I love how fancy restaurants often do a nice little smear of some sort of puree on your plate. It’s a simple concept really, just not something I usually think about doing to “switch things up” at home! So, inspired by a recent dinner out, I decided to do a little Sweet Potato Mash under some pork chops. It’s not quite as smooth as what you might find at a restaurant—because we like to keep the skin intact on our potatoes when pureeing them—but it was still the same idea and upped my weeknight dinner game just a little bit. Sometimes all it takes is putting a tiny bit of thought into the presentation of whatever it is you’re making!
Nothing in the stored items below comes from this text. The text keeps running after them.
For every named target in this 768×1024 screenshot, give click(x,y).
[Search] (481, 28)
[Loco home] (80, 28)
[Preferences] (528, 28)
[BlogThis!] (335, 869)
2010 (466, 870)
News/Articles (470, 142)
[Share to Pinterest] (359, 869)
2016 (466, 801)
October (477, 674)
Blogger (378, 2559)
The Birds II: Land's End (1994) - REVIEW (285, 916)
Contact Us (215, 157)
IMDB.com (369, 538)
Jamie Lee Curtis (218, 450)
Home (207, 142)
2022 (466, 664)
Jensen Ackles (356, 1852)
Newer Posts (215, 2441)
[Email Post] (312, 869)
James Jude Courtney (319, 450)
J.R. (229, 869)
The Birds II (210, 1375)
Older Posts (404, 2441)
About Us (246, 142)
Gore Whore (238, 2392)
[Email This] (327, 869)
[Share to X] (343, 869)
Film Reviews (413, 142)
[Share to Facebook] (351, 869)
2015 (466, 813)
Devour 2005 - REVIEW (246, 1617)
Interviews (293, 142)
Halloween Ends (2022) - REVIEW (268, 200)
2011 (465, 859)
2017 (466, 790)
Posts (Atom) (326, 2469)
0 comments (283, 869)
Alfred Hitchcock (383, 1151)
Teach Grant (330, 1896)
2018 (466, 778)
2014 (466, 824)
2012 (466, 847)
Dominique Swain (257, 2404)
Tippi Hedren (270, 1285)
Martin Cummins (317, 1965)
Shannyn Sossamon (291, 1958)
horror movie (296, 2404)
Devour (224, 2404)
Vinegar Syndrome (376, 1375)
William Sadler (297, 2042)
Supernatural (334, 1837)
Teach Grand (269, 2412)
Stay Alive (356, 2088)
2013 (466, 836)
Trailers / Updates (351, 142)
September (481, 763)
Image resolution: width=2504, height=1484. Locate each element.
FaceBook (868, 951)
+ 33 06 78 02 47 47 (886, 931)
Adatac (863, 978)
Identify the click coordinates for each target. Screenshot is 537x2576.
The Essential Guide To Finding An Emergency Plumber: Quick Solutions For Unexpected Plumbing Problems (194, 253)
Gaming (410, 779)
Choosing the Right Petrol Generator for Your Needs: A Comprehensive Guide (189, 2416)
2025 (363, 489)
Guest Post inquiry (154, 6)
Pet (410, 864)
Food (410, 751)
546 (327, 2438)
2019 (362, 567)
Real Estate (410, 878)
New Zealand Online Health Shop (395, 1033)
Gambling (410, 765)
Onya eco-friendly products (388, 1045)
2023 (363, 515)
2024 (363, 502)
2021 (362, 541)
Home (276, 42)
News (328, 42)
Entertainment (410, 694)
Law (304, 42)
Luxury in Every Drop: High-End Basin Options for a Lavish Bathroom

For the flavor of this potato mash, I was thinking back to my Chop House days (it’s amazing I am still thinking about that place) where every sweet potato side was topped with a big dollop of their house-made cinnamon brown sugar butter. I subbed maple syrup for the sugar—in keeping with the 100 Days of Real Food rules—but the flavor was very similar and took me back down memory lane! These are also the perfect flavors for the upcoming holidays. You can always stick with the original sweet potato casserole, but why not get a little fancy with this mash recipe!
Three easy steps to make Sweet Potato Mash
- Cook the sweet potatoes: Set a pot of water over high heat to boil. Scrub the outside of the potatoes with water and a bristled brush (no need to peel!). Dice into 1 to 2-inch pieces. Add the potatoes to the water and cook until tender when pierced with a fork, about 15 to 20 minutes.
- Puree: Drain the water and puree the potatoes with an electric mixer or hand masher. Mix in the butter, syrup, and cinnamon until thoroughly combined and smooth, being careful not to overmix.
- Top with Pecans: Add the pecans and serve!